Which meant the right wing was fertile ground for Reagan’s lie that “the scariest thing is to hear someone say ‘I’m from the government and I’m hear to help.'” I doubt Reagan believed it himself: Rick Perlstein points out he spent the 1970s ranting against Evil Government Bureaucrats while defending J. Edgar Hoover (a government bureaucrat) over his illegal activities and the CIA leadership likewise (they spied illegal on Americans, among other things). Almost instantly it became Republican orthodoxy.
As the recent Texas floods showed, having government help choked off is often much scarier. Ditto losing government support for healthcare and sensible medicine. Obama negotiated an agreement with Iran not to develop nukes. FOTUS tore it up and now we have to worry about what happens next. We can’t get any sort of gun regulation passed because Republicans would sooner have an Uvalde every week than piss off the gun lobby.

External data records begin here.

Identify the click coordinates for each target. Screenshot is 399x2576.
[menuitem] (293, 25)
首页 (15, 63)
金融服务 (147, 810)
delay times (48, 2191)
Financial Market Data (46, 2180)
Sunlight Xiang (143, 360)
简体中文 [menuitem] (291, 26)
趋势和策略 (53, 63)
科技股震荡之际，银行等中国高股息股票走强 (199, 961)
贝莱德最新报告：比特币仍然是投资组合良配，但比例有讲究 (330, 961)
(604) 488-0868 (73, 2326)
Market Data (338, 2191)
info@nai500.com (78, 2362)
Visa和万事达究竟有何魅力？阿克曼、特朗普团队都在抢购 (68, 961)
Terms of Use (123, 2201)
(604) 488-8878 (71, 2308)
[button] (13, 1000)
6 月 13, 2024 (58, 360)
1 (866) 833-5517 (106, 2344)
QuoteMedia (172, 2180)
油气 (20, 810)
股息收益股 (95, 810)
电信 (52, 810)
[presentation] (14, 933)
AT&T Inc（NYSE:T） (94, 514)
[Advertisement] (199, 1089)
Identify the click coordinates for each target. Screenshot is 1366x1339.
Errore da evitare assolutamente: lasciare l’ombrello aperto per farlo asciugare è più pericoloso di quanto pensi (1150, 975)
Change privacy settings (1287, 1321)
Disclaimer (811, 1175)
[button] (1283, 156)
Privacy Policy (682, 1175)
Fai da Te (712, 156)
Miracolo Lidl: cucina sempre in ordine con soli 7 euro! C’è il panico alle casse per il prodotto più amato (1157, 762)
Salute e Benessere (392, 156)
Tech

Which leads to the obvious point that yes, having Republicans “help” is almost always bad. They don’t want to help us. They don’t want us to think there’s anything they can do. I’ve read arguments (no links handy) that part of the reason they want to gut the ACA is that once it rolled out, having affordable health insurance proved massively popular. If people realize government can make their lives better … well they might think that should be normal. That would be a problem for Republicans, who want to move in the opposite direction:
Making it more expensive for prisoners to take and receive phone calls.
Defunding AIDS prevention in Africa.
Under Biden the FTC adopted a “click to cancel” rule — it should be as easy to drop a service as to sign up. Not any more.
California tries to limit the suffering of egg-laying hens. The DOJ says no.
The scariest thing in the world is … Republicans.